::: EXTRACTED DATA :::

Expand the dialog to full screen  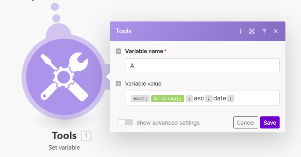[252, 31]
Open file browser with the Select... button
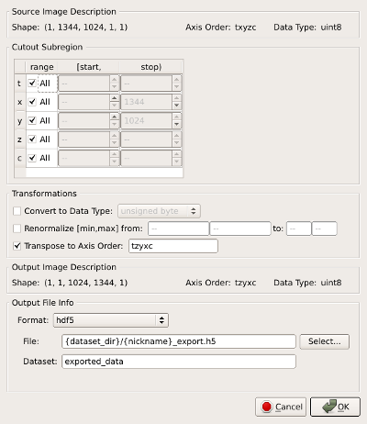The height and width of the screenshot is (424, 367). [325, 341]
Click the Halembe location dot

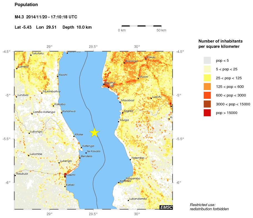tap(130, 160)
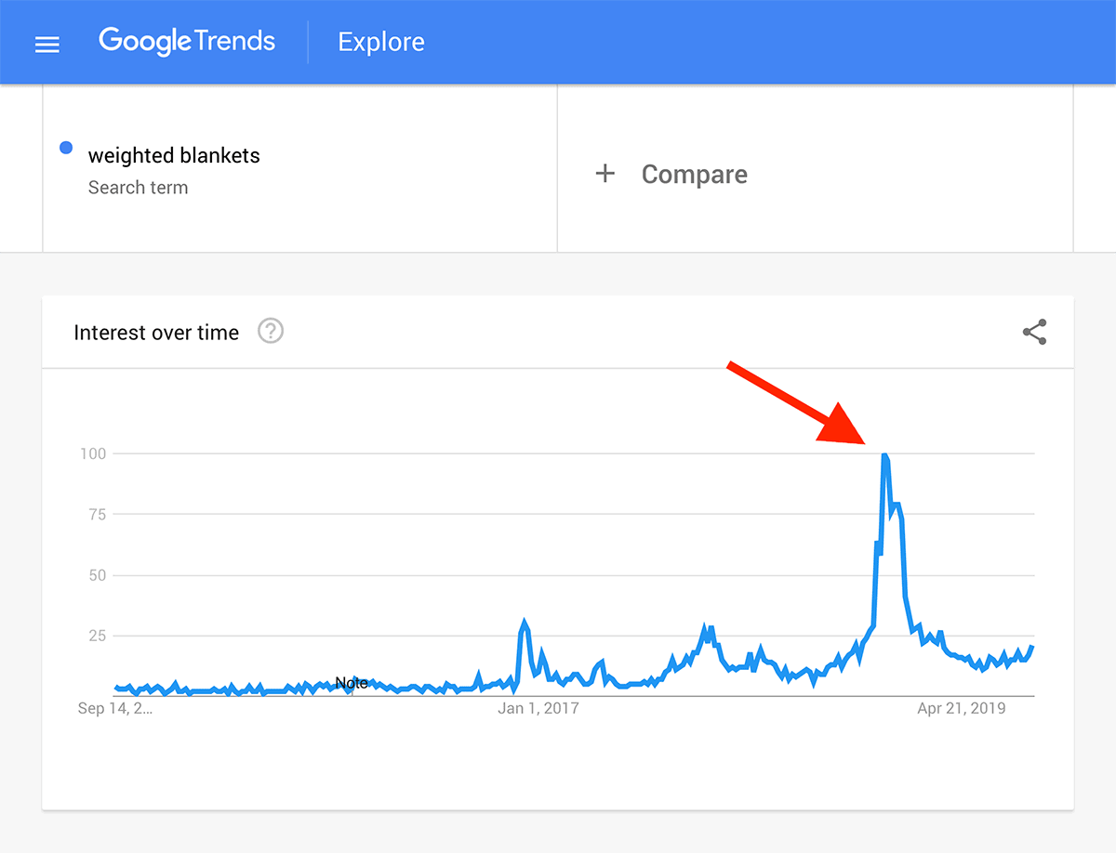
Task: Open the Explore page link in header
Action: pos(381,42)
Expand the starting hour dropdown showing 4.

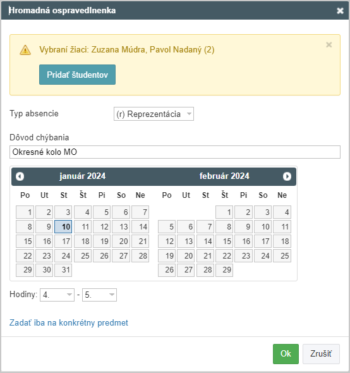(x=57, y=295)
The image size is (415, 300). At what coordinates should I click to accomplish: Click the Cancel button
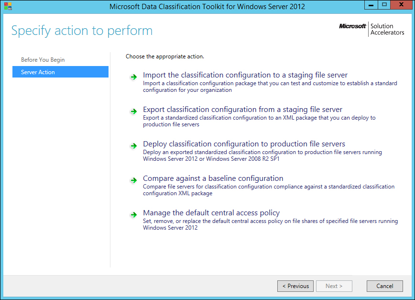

:::
::: EXTRACTED DATA :::

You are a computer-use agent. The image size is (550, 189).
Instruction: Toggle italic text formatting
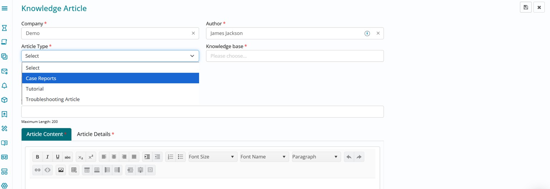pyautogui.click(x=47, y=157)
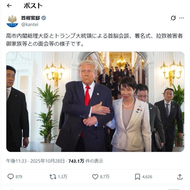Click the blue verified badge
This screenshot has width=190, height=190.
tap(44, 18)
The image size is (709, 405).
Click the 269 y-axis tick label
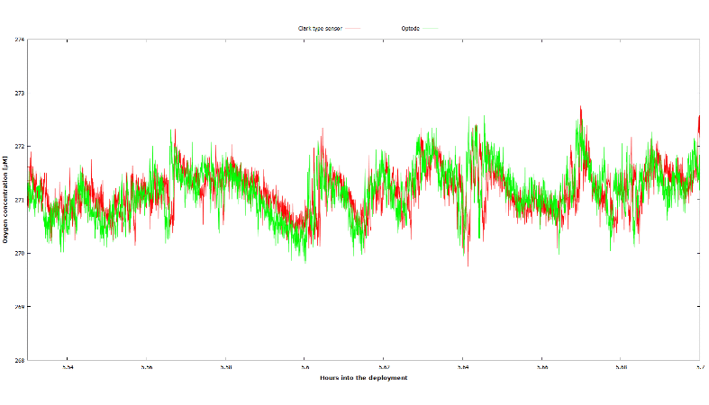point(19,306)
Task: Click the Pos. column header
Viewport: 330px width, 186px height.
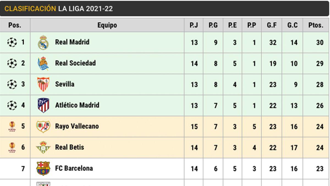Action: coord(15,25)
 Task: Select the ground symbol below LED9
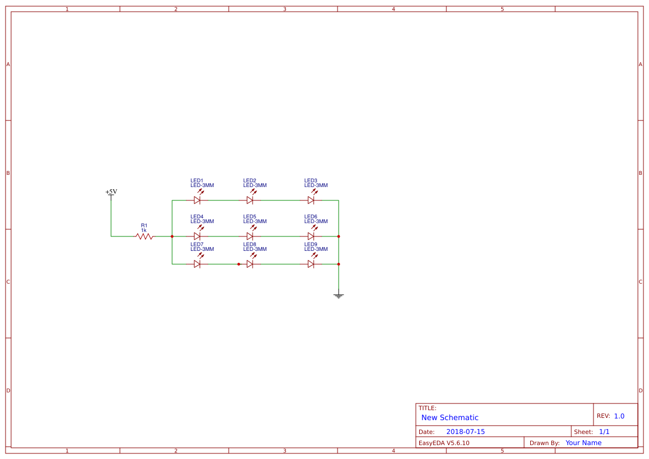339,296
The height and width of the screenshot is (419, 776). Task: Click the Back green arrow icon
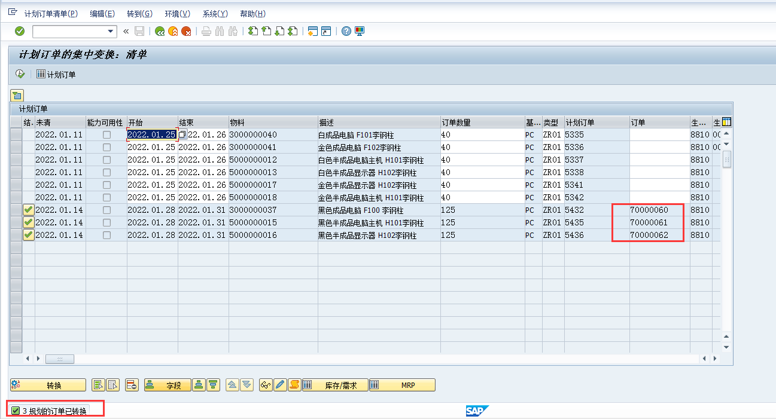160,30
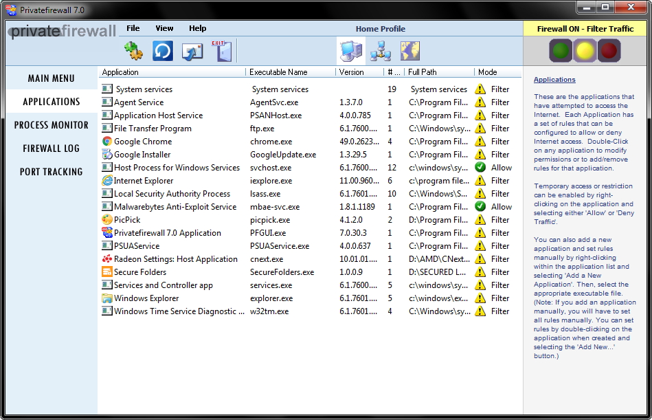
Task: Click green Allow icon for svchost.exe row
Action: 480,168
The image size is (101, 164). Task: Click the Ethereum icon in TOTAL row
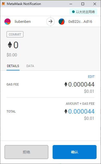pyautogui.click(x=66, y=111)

:::

### [ACTION ITEM]
Take only the lines above from the one that has "Open file browser with the Select... button" through the one that has "The image size is (415, 300)." and reproduce them exactly, omitting any pictures.

### [RESPONSE TO THE EXERCISE]
Open file browser with the Select... button
The height and width of the screenshot is (424, 367). [325, 341]
Click the Halembe location dot

tap(130, 160)
Task: Open the Explore page link in header
Action: pos(381,42)
Expand the starting hour dropdown showing 4.

(x=57, y=295)
The image size is (415, 300). At what coordinates should I click to accomplish: Click the Cancel button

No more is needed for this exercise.